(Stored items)
..............................

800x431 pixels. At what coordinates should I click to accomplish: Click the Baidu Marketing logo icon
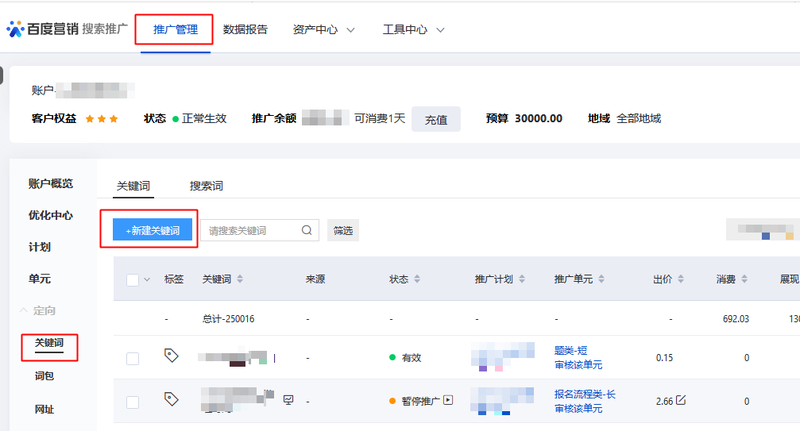(15, 29)
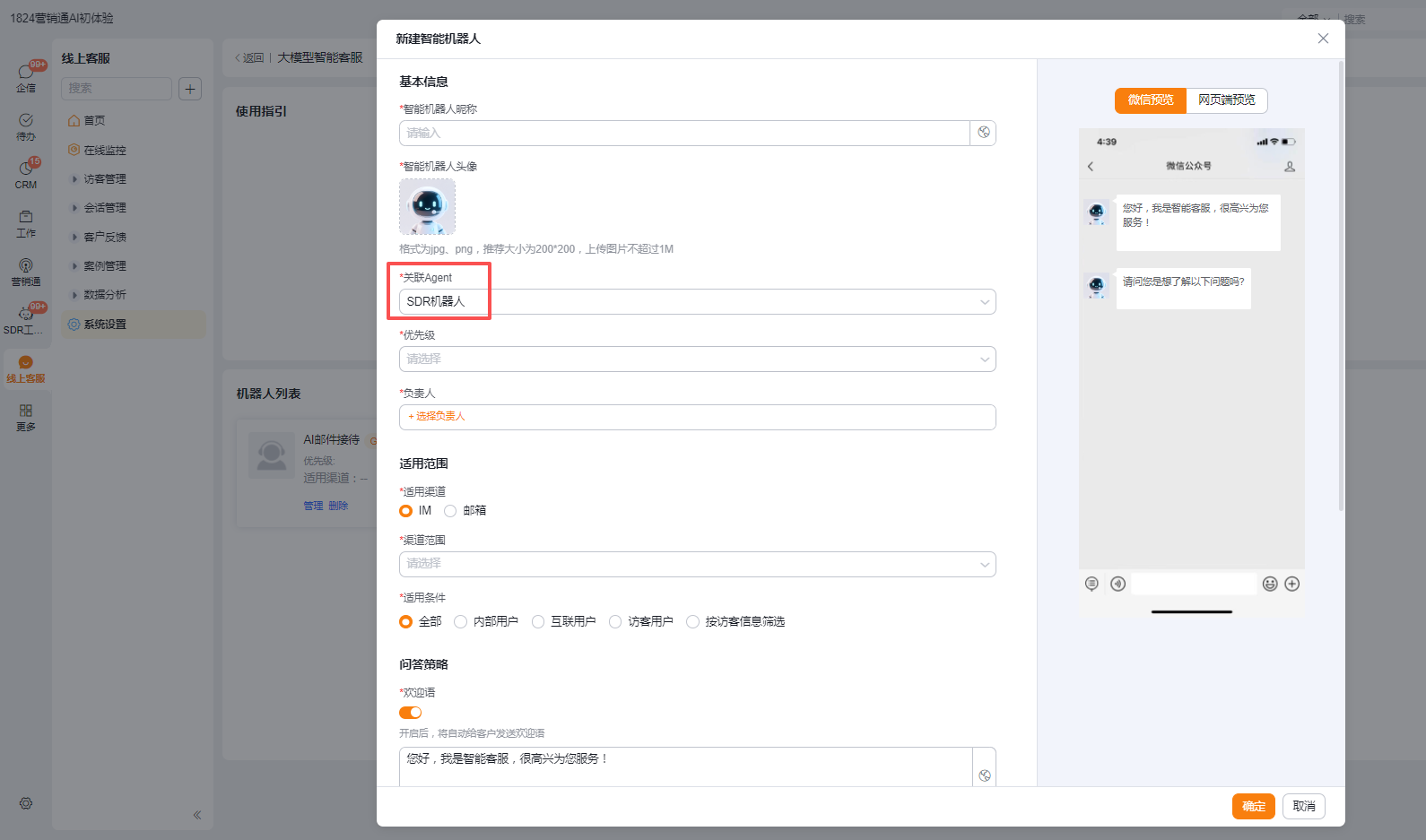
Task: Switch to 微信预览 tab
Action: tap(1151, 100)
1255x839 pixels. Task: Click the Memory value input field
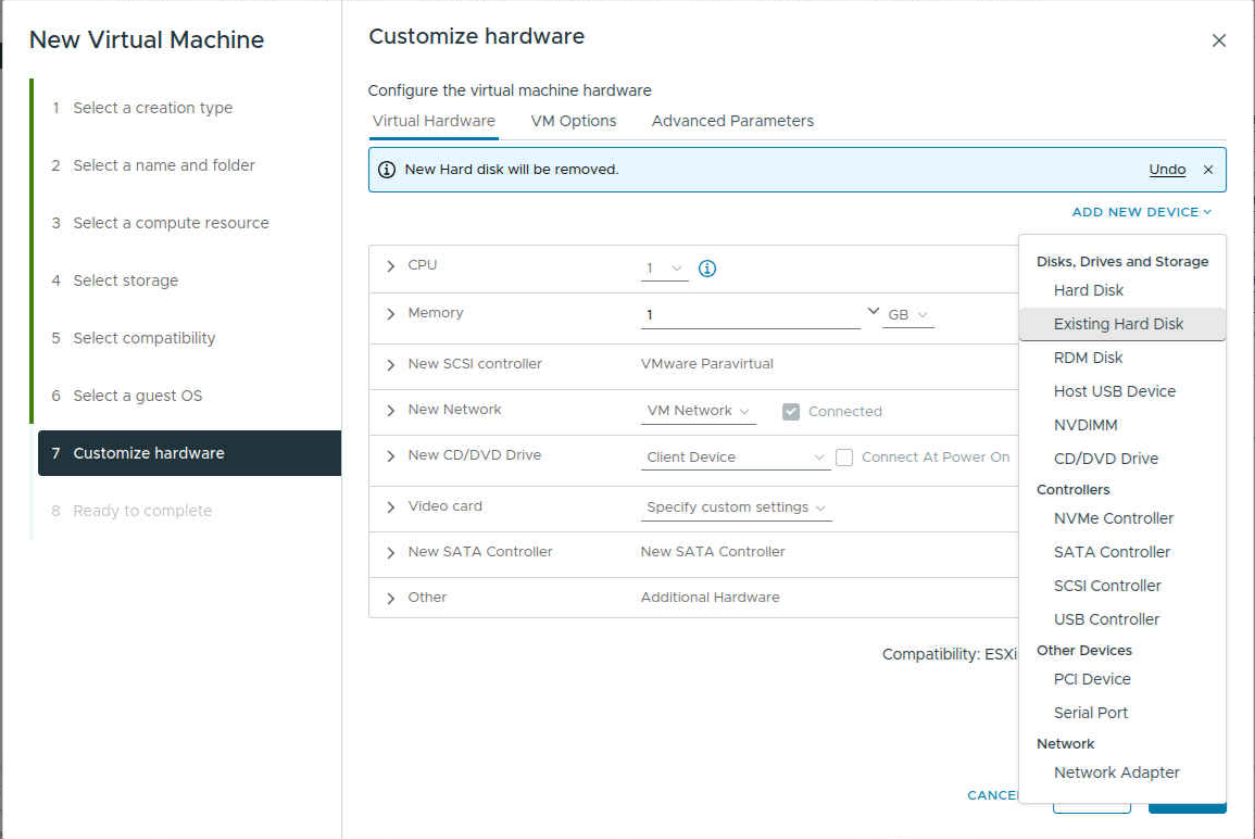(x=750, y=315)
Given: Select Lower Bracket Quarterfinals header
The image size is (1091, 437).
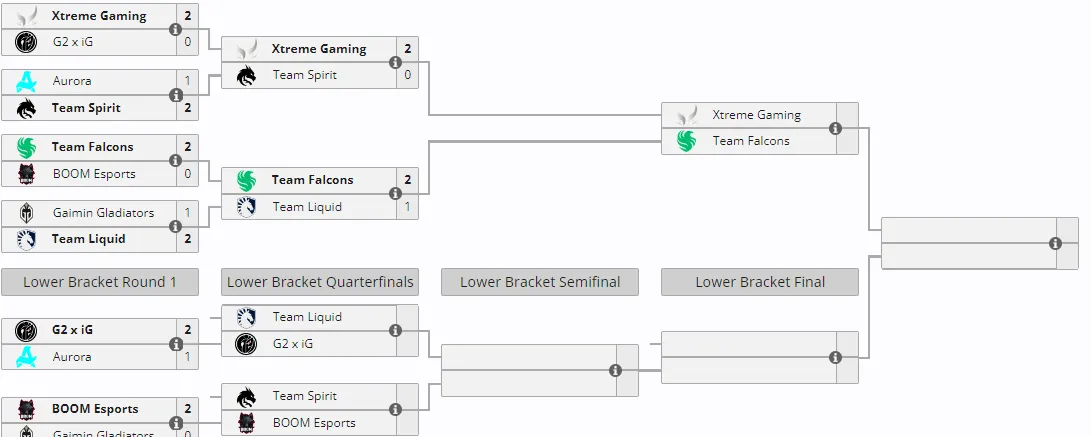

..............................

▶ **Instructions to follow**
Every line above has to be output exactly; the pictures must be dropped.

▶ **Result**
800x431 pixels. At what coordinates should I click to accomplish: Click the Baidu Marketing logo icon
(15, 29)
Task: Switch to 微信预览 tab
Action: tap(1151, 100)
1255x839 pixels. Task: Click the Memory value input field
(x=750, y=315)
Given: Select Lower Bracket Quarterfinals header
The image size is (1091, 437).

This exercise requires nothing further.